Filipino-Australian singer and songwriter

Chela (born Chelsea Wheatley) is a Filipino-Australian singer and songwriter who has released a number of singles.

== Biography ==
Originally from Fremantle, Western Australia, she relocated to Melbourne, Victoria with her family at the age of 15, and currently resides in Los Angeles.

Chela began producing music at age 12 on Logic software, and played bass guitar in punk bands throughout her teenage years. She directs her own music videos, and writes and produces most of her own songs, as well as writes for other artists. In 2014 she teamed up with Styalz Fuego to write "Closure" for Owl Eyes, the first single off her debut album "Nightswim", which reached No. 28 in the Australian Albums Chart.
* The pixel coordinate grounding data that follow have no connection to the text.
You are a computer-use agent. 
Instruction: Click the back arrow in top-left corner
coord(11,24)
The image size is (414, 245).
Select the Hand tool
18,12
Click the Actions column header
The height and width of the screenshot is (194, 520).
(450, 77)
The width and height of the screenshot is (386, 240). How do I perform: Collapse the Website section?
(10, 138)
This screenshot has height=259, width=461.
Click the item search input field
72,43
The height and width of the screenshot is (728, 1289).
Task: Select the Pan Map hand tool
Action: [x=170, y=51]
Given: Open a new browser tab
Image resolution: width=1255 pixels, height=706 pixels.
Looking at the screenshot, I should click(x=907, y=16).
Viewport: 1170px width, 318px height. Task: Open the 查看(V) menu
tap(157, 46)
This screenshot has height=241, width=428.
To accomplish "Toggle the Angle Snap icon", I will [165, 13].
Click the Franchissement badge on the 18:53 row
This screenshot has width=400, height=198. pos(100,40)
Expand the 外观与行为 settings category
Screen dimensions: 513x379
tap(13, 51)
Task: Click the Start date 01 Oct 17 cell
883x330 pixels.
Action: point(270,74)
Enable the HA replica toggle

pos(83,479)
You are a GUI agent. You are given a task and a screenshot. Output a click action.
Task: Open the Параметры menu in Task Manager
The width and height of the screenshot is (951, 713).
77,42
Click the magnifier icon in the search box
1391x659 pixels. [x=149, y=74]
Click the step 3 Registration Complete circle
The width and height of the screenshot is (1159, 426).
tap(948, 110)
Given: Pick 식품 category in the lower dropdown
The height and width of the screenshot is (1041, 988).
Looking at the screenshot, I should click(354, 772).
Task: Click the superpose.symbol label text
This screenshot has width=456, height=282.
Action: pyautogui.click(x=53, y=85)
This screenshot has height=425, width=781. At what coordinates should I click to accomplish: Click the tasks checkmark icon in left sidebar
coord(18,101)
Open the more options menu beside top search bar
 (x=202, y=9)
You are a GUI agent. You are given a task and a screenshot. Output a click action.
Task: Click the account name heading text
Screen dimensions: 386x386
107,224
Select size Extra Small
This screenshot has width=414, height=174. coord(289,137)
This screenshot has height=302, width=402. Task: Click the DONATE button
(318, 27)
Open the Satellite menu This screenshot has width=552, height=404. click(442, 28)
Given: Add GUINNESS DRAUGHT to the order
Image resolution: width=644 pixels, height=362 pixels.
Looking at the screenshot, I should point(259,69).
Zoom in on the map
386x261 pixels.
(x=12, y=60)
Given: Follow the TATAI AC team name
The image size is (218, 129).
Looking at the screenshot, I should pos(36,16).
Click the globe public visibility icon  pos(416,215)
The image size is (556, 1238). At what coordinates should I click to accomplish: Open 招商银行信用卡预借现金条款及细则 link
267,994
In 2015 Chela was formally recognised by Spotify via their Spotlight Artists. Pulse Radio listed her as one of ten electronic crossover acts "to watch out for" in 2015, and Bit Candy described her as recording "seriously catchy, stand-out music that sets her apart from the sea of electro-pop acts that have been popping up this year".

Chela first gained international attention releasing singles "Romanticise" (featured in the trailer to Sleeping With Other People) and "Zero" on French taste-maker label Kitsuné. It was followed by the single "Plastic Gun". She has also collaborated with several music groups, including Goldroom on his summer-anthem "Fifteen", Clubfeet on their highly-rotated single "Heartbreak", and queer pop-punk cult hero Seth Bogart on his debut self-titled solo album alongside Kathleen Hanna and Tavi Gevinson.

On September 14, 2017, Chela returned with a new single "Bad Habit" by premiering the self-directed video on NPR.

Chela collaborated with Gus Dapperton on the track "My Say So" from his 2020 album Orca. The only song on Dapperton's Orca which features another artist, Chela performs solos during the bridge and "guides the background vocals."